"""
-------------------------------------------------------------------------
This file is part of the MindStudio project.
Copyright (c) 2026 Huawei Technologies Co.,Ltd.
MindStudio is licensed under Mulan PSL v2.
You can use this software according to the terms and conditions of the Mulan PSL v2.
You may obtain a copy of Mulan PSL v2 at:
http://license.coscl.org.cn/MulanPSL2
THIS SOFTWARE IS PROVIDED ON AN "AS IS" BASIS, WITHOUT WARRANTIES OF ANY KIND,
EITHER EXPRESS OR IMPLIED, INCLUDING BUT NOT LIMITED TO NON-INFRINGEMENT,
MERCHANTABILITY OR FIT FOR A PARTICULAR PURPOSE.
See the Mulan PSL v2 for more details.
-------------------------------------------------------------------------
"""
import pytest
import torch
from msmodelslim.ir.qal import QStorage, QDType
from msmodelslim.core.quantizer.base import QConfig
from msmodelslim.core.quantizer.impl.fouroversix import WeightFouroverSixQuantizer
class TestWeightFouroverSixQuantizer:
"""测试 Weight FouroverSix 量化器"""
@pytest.fixture
def standard_config(self):
"""标准 mxfp4 per_block fouroversix 量化配置"""
return QConfig(dtype="mxfp4", scope="per_block", method="fouroversix", symmetric=True, ext={"axes": -1})

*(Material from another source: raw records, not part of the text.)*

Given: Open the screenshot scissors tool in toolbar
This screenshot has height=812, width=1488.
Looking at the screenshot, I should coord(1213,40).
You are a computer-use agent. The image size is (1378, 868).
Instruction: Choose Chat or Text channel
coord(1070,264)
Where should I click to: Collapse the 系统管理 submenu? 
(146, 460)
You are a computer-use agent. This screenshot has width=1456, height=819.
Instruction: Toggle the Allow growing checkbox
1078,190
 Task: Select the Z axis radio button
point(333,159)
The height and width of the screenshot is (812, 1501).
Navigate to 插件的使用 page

def test_initialization_success_when_valid_config(self, standard_config):
"""测试正常初始化时各项参数挂载符合预期"""
quantizer = WeightFouroverSixQuantizer(standard_config)
assert quantizer.axes == -1
assert quantizer.block_size == 32
assert quantizer.w_q_storage is None
assert quantizer.w_q_param.ext["block_size"] == 32
assert quantizer.w_q_param.ext["axes"] == -1
assert quantizer.w_q_param.ext["scale"] is None
@pytest.mark.parametrize(
"axes_value",
[
-1,
0,
1,
[-1],
[0, 1],
],
)
def test_initialization_success_with_various_axes(self, axes_value):
"""测试不同 axes 配置下的初始化"""
config = QConfig(
dtype="mxfp4", scope="per_block", method="fouroversix", symmetric=True, ext={"axes": axes_value}
)
quantizer = WeightFouroverSixQuantizer(config)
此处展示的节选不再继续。